Die Gewerkschaft der Polizei (GdP) fordert Regierung und Parlament auf, für Beamte und Versorgungsempfänger einen Ausgleich für die Belastung infolge der geplanten Öko-Steuer zu schaffen.

In Hilden erklärte der GdP-Bundesvorsitzende Norbert Spinrath: "Während bei Sozialversicherungspflichtigen ein Ausgleich der zusätzlichen Belastung durch die geplante Öko-Steuer erfolgt, gehören Beamte und Versorgungsempfänger zu den Verlierern dieser Steuerreform. Deshalb muß diese Ungerechtigkeit mit einer speziellen Entlastung ausgeglichen werden. Denkbar wäre ein Öko-Bonus, zum Beispiel in Form einer Steuergutschrift."

Die von der GdP kritisierte Benachteiligung der Beamten ergibt sich aus den Plänen der Koalition, im Rahmen der ökologischen Steuerreform Benzin um 6 Pfennig, Heizöl um 4 Pfennig pro Liter, Gas um 0,32 Pfennig und Strom um 2 Pfennig pro Kilowattstunde zu verteuern. Damit kommt auf einen Durchschnittshaushalt mit zwei Kindern eine zusätzliche Belastung um rund 300 DM jährlich zu.

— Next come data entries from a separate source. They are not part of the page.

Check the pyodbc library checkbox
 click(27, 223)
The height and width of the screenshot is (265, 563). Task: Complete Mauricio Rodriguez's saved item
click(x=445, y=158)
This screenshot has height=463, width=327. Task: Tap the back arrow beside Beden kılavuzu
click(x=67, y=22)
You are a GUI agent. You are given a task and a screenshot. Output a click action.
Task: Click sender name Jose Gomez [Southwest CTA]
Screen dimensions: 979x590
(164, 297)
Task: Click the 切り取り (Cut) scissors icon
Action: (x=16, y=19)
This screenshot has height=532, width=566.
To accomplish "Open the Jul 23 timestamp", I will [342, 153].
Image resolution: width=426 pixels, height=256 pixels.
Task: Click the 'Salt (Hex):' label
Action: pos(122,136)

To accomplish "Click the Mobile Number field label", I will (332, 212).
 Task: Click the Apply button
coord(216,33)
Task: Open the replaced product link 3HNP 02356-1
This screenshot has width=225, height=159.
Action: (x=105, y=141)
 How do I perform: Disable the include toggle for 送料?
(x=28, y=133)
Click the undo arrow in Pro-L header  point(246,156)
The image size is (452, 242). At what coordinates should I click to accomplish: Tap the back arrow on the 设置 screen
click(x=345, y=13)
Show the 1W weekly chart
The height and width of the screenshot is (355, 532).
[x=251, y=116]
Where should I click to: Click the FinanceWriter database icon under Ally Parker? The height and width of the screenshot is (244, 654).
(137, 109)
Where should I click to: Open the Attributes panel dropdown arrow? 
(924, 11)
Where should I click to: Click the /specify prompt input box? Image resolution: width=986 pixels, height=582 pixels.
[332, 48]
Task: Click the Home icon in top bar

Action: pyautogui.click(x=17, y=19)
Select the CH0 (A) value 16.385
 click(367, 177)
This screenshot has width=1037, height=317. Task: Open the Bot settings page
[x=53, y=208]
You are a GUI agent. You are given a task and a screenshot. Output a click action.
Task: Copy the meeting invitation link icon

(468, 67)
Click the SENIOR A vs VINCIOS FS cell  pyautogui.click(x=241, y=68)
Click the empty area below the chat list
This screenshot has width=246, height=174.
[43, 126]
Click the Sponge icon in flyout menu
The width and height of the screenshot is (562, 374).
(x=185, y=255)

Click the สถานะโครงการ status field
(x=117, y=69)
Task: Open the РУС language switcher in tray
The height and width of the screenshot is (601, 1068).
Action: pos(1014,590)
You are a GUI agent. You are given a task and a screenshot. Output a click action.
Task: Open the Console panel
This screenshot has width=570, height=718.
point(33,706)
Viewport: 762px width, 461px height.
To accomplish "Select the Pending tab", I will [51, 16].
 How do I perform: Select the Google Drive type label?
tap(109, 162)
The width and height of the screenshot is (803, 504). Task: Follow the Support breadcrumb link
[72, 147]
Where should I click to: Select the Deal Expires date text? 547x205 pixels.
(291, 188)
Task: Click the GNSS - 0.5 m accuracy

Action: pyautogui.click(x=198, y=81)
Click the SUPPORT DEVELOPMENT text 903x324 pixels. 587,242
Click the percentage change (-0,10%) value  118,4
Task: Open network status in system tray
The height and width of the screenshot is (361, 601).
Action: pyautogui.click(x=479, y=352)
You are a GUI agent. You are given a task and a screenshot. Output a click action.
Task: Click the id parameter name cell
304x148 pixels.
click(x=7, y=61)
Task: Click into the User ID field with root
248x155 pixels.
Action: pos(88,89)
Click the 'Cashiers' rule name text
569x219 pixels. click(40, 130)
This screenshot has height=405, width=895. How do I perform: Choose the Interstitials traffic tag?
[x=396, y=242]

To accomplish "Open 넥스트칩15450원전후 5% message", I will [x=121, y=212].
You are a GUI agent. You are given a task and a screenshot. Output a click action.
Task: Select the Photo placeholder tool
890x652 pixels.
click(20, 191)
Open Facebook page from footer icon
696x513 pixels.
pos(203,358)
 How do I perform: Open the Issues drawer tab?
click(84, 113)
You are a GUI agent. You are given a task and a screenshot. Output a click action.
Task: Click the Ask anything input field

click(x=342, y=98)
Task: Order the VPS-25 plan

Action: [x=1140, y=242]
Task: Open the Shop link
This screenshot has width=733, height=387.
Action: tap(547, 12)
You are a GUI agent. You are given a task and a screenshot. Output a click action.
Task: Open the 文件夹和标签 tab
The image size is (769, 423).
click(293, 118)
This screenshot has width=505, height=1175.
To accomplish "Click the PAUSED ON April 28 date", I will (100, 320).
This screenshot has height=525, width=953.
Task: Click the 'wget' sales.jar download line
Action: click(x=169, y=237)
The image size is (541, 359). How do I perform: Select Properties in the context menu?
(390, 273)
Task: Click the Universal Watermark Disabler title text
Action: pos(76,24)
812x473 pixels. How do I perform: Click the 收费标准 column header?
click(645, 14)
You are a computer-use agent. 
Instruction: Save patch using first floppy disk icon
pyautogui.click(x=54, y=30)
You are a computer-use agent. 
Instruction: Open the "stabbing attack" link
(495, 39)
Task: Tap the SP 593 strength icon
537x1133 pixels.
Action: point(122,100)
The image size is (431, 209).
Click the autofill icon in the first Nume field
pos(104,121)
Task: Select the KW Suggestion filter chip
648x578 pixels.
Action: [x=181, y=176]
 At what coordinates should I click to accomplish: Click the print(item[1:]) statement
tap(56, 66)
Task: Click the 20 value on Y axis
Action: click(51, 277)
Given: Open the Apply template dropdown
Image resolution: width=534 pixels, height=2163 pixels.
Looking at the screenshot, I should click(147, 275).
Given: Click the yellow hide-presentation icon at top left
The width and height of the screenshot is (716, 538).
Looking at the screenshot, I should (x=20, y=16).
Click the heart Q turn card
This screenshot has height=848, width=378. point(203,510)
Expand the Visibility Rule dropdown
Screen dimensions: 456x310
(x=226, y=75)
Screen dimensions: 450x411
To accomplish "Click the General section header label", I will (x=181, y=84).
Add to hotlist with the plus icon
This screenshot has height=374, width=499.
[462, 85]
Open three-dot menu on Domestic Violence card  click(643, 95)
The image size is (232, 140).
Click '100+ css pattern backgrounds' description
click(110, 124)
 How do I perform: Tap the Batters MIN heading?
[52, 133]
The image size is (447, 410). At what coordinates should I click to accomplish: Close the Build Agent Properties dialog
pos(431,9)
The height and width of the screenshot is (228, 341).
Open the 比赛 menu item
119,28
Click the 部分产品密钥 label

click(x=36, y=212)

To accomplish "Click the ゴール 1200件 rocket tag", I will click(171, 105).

Spinrath: "Sozialversicherungspflichtige Arbeitnehmer erhalten eine Entlastung dadurch, daß der Rentenversicherungsbeitrag von bisher 20,3 v.H. auf 19,5 v.H. in 1999 gesenkt wird. Dadurch werden auch die Unternehmen entlastet. Lediglich Beamte und Versorgungsempfänger gehen leer aus und müssen die 300 DM zusätzliche Belastung aus eigener Tasche bezahlen. Das kann vom Gesetzgeber nicht so gewollt sein."